**Data provided**:
☆ ☆ ☆ ☆ ☆

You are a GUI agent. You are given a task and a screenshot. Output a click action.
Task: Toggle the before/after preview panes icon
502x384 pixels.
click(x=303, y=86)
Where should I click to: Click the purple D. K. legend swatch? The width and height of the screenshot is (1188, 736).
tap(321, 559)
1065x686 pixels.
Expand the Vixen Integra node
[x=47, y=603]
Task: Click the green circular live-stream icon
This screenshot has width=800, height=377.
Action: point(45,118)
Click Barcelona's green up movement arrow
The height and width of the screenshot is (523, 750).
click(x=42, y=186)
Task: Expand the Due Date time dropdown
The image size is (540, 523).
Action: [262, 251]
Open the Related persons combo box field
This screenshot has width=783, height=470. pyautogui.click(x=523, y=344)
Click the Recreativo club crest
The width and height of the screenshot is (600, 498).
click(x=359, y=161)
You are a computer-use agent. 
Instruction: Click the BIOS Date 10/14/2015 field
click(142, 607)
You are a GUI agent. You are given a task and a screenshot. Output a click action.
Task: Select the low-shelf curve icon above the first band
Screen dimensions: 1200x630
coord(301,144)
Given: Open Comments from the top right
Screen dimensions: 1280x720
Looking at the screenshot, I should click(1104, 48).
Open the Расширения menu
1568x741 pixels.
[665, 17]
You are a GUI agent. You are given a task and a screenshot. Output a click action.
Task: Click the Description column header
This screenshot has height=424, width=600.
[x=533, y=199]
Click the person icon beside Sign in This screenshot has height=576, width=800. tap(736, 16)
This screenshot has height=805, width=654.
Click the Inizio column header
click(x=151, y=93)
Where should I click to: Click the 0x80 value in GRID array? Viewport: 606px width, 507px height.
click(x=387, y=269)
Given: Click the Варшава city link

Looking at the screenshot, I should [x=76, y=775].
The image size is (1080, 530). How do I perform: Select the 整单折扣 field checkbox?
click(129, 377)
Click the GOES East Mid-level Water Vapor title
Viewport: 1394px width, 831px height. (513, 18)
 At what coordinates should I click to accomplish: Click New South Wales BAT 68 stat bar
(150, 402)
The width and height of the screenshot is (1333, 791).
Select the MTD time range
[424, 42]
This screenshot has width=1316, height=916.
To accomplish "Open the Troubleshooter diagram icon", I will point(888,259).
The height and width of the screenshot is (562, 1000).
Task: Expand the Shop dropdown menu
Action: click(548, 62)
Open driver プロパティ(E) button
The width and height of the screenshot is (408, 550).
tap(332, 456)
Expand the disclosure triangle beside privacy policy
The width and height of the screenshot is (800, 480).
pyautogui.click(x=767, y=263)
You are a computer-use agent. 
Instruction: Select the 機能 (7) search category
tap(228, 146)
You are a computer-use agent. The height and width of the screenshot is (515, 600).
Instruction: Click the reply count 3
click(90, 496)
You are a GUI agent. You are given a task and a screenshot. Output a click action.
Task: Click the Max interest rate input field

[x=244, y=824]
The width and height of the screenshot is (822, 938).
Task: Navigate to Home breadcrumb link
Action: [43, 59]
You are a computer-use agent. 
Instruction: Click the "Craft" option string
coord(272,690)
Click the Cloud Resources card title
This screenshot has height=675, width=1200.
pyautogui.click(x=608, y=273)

☆ ☆ ☆ ☆ ☆

**What is expected**: Scan the material above for the string "beside" and return the lines that hold it.

**Answer to the problem**:
Click the person icon beside Sign in This screenshot has height=576, width=800. tap(736, 16)
Expand the disclosure triangle beside privacy policy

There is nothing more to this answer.